Sunday, March 24, 2013

Get Better Everyday!

I haven't received and comments or feedback as to how last weeks new workout and diet went but I'm hoping that served a great purpose and was a lot easier for you guys to follow.
Now for this week, I have decided to choose a different diet and workout from different sites. I will attempt to use a different site ever week so that you guys have a wide variety and can choose to keep visiting the site that appeals to your needs the most. One thing that you all should know is that I while I am giving these workouts and diets to you and posting them, I also give them to my mother and by me doing that I actually get to see the results. I felt that this would be best seeing as though I cant do them because I cannot afford to lose weight; my mother loves working out and wants to lose weight so I know that what I give you all will actually work for you.

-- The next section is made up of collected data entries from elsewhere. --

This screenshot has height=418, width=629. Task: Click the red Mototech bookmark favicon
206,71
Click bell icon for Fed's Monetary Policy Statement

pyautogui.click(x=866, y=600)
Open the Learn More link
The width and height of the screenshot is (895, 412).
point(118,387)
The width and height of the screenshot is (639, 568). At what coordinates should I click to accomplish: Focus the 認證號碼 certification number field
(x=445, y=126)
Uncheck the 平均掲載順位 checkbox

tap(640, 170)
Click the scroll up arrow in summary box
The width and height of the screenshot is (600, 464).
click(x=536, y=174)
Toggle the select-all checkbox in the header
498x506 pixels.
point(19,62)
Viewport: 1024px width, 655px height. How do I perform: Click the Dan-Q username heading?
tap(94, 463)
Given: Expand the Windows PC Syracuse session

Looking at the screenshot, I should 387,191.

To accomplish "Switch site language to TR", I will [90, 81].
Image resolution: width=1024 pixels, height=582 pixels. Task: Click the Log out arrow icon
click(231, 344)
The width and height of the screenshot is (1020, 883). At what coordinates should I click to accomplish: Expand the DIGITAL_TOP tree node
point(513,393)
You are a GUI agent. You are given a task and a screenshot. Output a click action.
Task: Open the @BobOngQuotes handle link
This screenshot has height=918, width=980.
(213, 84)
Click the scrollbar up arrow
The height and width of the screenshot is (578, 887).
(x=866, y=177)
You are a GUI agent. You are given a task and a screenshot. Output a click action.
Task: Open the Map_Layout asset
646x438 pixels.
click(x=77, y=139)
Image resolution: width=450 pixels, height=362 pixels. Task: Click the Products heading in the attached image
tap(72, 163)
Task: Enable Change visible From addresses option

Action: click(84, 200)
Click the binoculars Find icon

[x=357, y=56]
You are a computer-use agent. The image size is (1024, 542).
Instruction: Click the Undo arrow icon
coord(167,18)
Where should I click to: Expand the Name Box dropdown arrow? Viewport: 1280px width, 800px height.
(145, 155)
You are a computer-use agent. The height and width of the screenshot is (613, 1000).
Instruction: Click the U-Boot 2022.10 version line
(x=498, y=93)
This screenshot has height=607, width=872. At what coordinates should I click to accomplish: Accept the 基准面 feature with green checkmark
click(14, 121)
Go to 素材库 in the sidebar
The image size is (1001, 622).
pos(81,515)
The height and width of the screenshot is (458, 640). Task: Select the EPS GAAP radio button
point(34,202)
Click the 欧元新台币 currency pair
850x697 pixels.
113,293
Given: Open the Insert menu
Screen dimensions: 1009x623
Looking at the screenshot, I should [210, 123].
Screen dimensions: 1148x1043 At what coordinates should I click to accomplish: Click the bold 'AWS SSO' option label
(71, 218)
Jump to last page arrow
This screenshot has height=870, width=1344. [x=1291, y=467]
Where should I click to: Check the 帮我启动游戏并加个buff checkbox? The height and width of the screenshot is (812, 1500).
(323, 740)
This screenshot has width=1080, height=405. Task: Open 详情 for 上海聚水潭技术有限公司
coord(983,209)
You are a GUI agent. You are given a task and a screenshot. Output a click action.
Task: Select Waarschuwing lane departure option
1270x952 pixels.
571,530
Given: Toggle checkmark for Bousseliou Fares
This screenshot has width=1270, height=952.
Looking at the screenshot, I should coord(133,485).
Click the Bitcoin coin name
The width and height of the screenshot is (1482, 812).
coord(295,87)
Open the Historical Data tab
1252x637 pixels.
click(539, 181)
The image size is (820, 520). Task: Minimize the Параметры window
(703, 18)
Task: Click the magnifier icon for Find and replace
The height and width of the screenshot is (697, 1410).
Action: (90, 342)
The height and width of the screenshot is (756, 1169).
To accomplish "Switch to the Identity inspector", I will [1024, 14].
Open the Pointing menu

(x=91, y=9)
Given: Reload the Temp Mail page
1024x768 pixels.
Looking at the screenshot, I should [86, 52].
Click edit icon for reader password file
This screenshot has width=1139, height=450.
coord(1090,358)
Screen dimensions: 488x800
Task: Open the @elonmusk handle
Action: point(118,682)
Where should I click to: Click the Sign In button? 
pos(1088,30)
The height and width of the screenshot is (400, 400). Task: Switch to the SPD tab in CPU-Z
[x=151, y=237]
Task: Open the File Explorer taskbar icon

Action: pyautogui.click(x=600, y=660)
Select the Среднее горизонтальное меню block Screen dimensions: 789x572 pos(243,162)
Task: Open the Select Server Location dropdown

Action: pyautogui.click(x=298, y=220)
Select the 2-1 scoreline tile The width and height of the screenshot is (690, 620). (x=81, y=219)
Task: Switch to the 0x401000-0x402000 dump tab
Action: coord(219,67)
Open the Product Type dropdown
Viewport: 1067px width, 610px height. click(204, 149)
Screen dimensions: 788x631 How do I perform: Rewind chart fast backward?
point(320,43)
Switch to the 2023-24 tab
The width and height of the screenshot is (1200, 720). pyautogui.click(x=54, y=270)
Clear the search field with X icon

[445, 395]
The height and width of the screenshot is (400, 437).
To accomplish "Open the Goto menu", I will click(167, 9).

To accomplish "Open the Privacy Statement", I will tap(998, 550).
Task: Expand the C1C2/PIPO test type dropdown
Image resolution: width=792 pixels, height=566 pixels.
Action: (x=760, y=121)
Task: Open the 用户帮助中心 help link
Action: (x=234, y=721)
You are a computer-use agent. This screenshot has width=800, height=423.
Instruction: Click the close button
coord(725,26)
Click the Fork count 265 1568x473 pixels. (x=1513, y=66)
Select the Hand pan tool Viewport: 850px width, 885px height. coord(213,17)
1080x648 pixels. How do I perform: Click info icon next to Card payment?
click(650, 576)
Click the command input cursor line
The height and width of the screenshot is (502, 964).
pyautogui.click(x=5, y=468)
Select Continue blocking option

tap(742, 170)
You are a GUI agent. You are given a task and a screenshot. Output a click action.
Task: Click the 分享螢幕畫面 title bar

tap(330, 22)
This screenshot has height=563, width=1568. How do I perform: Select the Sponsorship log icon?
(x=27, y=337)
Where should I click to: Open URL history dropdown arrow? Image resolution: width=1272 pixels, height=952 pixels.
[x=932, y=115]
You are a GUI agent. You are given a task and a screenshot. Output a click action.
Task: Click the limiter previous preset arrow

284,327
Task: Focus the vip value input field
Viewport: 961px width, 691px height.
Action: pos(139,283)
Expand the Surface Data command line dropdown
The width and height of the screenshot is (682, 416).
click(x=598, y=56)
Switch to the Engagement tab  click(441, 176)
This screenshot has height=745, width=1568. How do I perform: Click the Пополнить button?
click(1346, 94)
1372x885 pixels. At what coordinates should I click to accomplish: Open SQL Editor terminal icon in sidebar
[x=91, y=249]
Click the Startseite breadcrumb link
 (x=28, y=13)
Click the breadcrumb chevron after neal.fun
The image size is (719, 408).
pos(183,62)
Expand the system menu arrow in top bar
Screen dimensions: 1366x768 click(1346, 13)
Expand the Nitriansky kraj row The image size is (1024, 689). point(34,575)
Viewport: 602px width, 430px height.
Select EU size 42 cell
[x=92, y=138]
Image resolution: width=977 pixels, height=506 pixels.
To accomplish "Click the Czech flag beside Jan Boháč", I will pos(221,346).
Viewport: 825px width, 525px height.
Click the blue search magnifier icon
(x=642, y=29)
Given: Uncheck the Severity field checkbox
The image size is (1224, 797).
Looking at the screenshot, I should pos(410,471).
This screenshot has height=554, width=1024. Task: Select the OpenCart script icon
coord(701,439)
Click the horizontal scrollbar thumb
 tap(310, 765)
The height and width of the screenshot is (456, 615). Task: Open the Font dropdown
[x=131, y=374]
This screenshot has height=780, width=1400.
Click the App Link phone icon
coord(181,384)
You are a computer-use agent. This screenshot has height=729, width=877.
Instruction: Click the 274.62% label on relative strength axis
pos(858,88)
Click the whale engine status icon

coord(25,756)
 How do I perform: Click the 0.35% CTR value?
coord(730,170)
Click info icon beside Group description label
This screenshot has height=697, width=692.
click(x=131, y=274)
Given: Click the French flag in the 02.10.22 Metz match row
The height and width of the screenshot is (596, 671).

Monday                                                                   

Breakfast

3 Scrambled Eggs
1 large grapefruit

Snack

25 almonds

Lunch

Turkey Wrap
1 apple

Snack

1 piece of string cheese

Dinner

Spicy Chicken and Pasta
Side salad and 2 Tbsp olive oil/vinegar dressing

Tuesday

Breakfast

2 Tbsp of peanut butter with 1 piece of toast
1 banana

Snack

2 small boxes of raisins

Lunch

Leftover Spicy Chicken and Pasta

Snack

0% fat Greek yogurt

Dinner

Miso Salmon
2 cups of broccoli

Wednesday

Breakfast

Lean Eggs and Ham
1 large grapefruit

Snack

25 almonds

Lunch

Black Bean and Cheese Burrito
1 apple

Snack

1 piece of string cheese

Dinner

Veggie Burger and bun
Salad with 4 Tbsp olive oil/vinegar dressing
1 serving of sweet potato fries
 

Monday

Light Cardio: In the morning perform a 30-45 minute light cardio session to raise metabolism. This can be a brisk walk, jogging, a swim for example.
Weight training exercises: Squats, Calf Raises, Push ups, Shoulder Press and Dips. 3 sets of 8 exercises for each. Increase the weight if too easy, decrease if you struggle to complete 8 repetitions. See our weight training articles for more advice on building strength, with workouts, exercises and methods explained.

Tuesday
Interval Training day: 20 minutes intensive interval training. 30 second sprint followed by 90 second recovery. Ten 2 minute intervals with 10 sprints. You can do this with any exercise – running, swimming, elliptical trainer, cycling, skipping etc. Work as hard as possible. See the Quick Intensive Cross Training Workout to learn how to train properly.
 

Wednesday

Longer Cardio Day: Today you need to do one longer cardio session. This can be jogging, cycling, rowing, brisk walking, elliptical etc. However, you must exercise for 60 minutes today.